I don't know what to think of them because I haven't used one yet. I have used TB1000s since before they hit the shelves and I know what they are capable of. My Daiwa guy swears they are the same reel, but only time will tell.

Just to clear it up though, I have no doubt the new reels will get it done efficiently. I just hope they have the oomph the TBs have


----------



## dsaito (Feb 3, 2014)

Thanks Chris view read your reports and advice for a long time now. Always a wealth on knowledge. If I'm ever in the area of Sam's I will definitely have to stop in


----------



## Ocean Master (May 20, 2008)

Yes they are the same inside. I have 2 of the bling reels and just bought the less expensive one. Same thing. 

The reels internals are very basic just like any other conventional reel. Bronze gears and standard drag stack. I put Carbontex drag washers in mine and will see if there is any difference if I ever get to go fishing.

I may have some pictures and will post them if I find them. Here you go. The last picture shows the original paper material drag washers.

The drag stack and main gear has O rings and a rubber cover to help keep water out.

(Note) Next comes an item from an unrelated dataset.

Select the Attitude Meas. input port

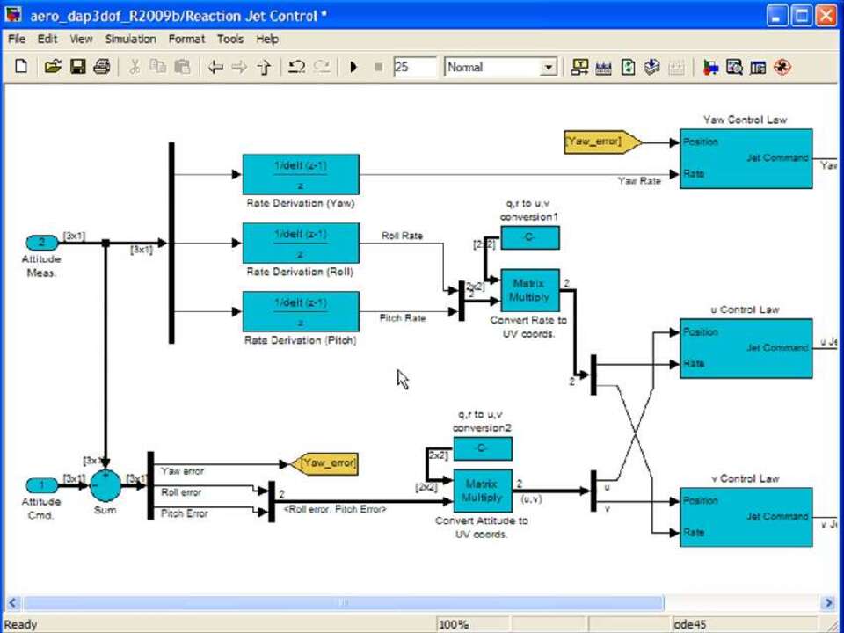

The hand crank is VERY useful. The reel will beep at 5 meters I think then it will stop at your setting. I set mine to stop when the top swivel is just out of the water then hand crank the rest of the way.


----------



## MrFish (Aug 21, 2009)

Ocean Master said:


> Yes they are the same inside. I have 2 of the bling reels and just bought the less expensive one. Same thing.
> 
> The reels internals are very basic just like any other conventional reel. Bronze gears and standard drag stack. I put Carbontex drag washers in mine and will see if there is any difference if I ever get to go fishing.
> 
> ...


Watch out Alan Tani!! Between you and Pompano Joe, I haven't been to his site in a while. Thanks for all the info!


----------